• WHAT NEEDS TO BE DONE:
Below are the records; count how many of their lines carry "file" and give only the number.

◇ ◇ ◇

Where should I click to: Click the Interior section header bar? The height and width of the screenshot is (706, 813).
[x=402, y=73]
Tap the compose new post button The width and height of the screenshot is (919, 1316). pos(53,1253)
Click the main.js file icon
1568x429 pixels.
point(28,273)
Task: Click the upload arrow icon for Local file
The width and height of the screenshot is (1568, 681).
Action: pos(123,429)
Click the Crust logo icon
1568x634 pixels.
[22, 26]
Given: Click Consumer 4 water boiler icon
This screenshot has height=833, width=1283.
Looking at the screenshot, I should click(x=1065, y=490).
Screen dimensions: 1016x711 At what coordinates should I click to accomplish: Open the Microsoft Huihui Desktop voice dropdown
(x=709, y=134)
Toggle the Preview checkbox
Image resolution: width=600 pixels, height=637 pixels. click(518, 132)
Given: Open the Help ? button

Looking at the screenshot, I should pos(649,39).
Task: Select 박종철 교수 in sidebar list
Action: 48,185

◇ ◇ ◇

• ANSWER TO THIS PROBLEM:
2